| Your objective |
Rewrite the data from its first line through the line that contains "click(x=930, y=427)". Keep every request unchanged, and scale each coordinate in the answers by 2.15, rounding to whole numbers with halves going up. Give only those lines.

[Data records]
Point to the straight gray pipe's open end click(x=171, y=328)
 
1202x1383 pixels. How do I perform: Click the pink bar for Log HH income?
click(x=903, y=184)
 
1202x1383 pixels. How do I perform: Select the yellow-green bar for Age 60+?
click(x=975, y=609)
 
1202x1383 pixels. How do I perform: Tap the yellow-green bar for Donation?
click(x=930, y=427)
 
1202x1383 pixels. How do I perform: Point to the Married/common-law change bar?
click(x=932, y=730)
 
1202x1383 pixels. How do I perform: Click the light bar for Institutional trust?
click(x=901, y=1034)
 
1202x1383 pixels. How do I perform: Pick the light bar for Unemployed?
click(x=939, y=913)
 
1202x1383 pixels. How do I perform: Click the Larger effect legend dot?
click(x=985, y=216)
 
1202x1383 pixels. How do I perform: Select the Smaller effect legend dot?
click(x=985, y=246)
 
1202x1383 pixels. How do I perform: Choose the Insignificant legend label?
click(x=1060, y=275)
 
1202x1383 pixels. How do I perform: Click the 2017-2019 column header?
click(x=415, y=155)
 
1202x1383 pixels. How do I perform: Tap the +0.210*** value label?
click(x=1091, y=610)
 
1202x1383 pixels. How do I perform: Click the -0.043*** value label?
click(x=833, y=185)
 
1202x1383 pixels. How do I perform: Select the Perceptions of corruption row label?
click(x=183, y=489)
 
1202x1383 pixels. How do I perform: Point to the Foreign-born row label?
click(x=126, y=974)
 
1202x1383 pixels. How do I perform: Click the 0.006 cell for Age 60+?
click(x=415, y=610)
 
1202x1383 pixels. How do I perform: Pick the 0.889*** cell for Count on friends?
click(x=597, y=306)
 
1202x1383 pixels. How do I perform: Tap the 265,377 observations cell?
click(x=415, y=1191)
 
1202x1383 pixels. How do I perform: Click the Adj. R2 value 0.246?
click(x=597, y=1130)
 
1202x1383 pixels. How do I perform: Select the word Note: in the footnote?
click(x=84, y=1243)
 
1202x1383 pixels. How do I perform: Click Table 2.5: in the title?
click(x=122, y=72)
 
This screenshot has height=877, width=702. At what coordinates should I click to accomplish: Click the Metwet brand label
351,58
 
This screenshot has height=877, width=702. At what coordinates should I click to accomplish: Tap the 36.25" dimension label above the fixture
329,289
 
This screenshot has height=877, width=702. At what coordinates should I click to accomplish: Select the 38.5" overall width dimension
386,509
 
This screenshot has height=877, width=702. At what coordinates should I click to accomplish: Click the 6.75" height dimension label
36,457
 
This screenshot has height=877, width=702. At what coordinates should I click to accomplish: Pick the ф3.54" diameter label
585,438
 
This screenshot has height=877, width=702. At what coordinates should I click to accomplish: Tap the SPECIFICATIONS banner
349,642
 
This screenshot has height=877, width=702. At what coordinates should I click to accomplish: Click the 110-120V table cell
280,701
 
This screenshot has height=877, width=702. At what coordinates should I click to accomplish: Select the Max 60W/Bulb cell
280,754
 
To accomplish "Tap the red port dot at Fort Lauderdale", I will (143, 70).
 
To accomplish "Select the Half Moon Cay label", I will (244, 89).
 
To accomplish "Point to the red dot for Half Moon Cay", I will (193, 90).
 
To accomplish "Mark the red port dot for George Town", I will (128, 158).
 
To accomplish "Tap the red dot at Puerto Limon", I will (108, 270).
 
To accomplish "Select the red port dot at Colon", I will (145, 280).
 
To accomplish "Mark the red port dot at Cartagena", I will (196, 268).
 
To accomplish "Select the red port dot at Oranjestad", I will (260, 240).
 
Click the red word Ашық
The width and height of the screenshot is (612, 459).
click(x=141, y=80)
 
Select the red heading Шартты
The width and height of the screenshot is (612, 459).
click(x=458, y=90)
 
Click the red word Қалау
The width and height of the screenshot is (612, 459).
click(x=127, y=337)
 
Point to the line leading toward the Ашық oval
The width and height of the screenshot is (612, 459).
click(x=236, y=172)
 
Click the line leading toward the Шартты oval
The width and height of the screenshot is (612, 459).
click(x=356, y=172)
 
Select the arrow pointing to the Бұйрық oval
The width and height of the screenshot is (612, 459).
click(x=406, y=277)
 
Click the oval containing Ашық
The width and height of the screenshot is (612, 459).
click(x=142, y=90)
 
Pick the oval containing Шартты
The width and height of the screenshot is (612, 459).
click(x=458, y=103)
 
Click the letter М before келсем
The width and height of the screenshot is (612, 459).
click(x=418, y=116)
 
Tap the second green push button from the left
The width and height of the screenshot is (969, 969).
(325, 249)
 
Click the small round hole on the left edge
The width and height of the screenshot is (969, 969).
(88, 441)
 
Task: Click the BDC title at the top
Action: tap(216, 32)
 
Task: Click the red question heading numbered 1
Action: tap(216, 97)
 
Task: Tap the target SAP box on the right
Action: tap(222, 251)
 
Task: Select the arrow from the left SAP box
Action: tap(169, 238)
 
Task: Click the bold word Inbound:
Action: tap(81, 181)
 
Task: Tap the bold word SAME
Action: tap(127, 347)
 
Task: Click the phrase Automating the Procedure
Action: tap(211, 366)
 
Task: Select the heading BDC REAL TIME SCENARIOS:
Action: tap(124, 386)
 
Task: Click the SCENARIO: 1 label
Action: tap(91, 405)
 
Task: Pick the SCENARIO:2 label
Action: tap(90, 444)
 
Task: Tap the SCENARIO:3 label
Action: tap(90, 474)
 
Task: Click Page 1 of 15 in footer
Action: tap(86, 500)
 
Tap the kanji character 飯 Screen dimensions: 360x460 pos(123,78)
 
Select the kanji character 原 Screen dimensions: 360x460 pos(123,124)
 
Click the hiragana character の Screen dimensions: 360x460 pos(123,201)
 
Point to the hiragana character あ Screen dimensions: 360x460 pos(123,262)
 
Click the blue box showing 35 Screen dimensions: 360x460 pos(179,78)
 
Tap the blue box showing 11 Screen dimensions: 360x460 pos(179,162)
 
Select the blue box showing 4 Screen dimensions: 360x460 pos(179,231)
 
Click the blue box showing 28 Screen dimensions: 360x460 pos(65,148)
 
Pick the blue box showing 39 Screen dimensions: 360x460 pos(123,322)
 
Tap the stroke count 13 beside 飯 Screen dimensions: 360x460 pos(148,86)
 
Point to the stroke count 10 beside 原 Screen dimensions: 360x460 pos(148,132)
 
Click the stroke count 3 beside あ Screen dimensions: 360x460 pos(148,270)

| Expected answer |
Point to the straight gray pipe's open end click(x=368, y=705)
 
1202x1383 pixels. How do I perform: Click the pink bar for Log HH income?
click(x=1941, y=396)
 
1202x1383 pixels. How do I perform: Select the yellow-green bar for Age 60+?
click(x=2096, y=1309)
 
1202x1383 pixels. How do I perform: Tap the yellow-green bar for Donation?
click(x=2000, y=918)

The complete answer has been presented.